Mousse Absolue is really an existing formula, one that’s 100 years old. It’s the packaging and delivery system that’s new. The product contains 43 raw materials and 26 components, and according to Cassie, the hardest part to perfect was the dye and developer ratio. “The two formulas have a very different viscosity,” she said. “Dye is more liquid and is thinner, whereas developer is thicker. What our patenting engineers had to do was calibrate the individual gas pressure inside of each chamber to make sure the formulas came out at the appropriate ratio every single time the button was pressed.”

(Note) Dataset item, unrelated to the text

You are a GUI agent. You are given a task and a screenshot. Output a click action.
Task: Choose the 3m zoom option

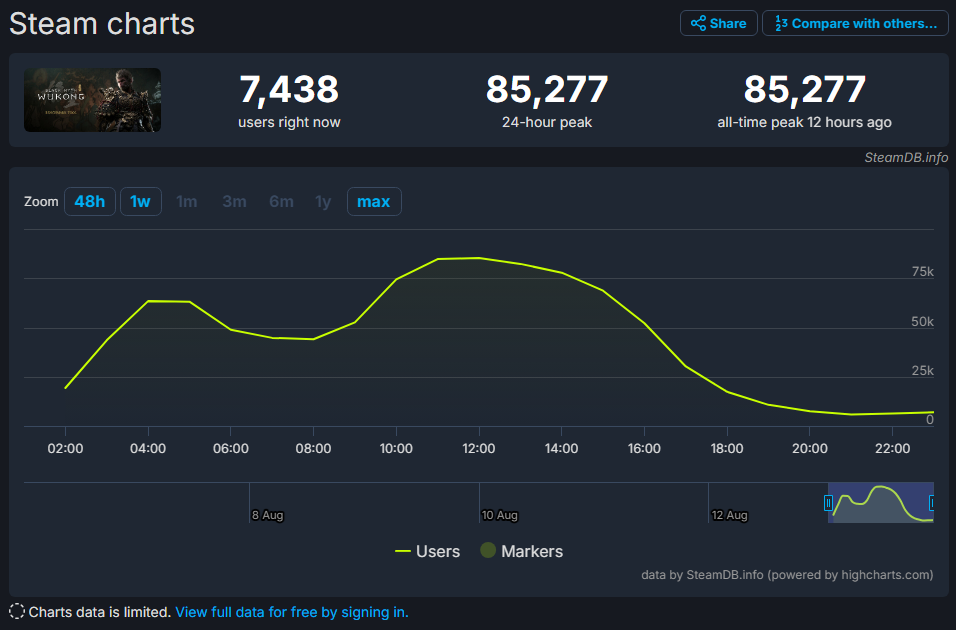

The second innovation, according to the company, is the product’s reusability. “Once you mix a dye and developer together, due to safety reasons, you can’t keep that formulation together. Mousse Absolue lets you keep it up to a year and allows you to do a second full application or touch ups or cover your roots because it’s the same color you used before,” Cassie added. She also pointed out that before, when you mixed hair product together, it started oxidizing the minute it hit the air.If it took 30 minutes to apply, you were losing color and potency, which doesn’t happen here.
“This is a new category that our other products didn’t offer to the consumer which will allow us to go after a new at-home hair color consumer,” Cassie went on to explain. “The woman who’s been doing her hair color for the past 40 years knows how to do it, mix it, and apply it. This product isn’t for her. This is for someone who is entering the hair color category for the first time and wants something simple, easy and who doesn’t have to worry about mixing it correctly.” L’Oréal Paris hopes their other customer is the salon goer, or what they call the “duel user” who will want this for root coverage, touch-ups or to hide her gray.
“A great technology won’t survive if there’s no one that it appeals to,” Cassie added, a concern L’Oréal Paris won’t have to worry about.
Curated by L’Oréal Paris Expert Colorist Christophe Robin, the 16 shades are available this month for $14.99.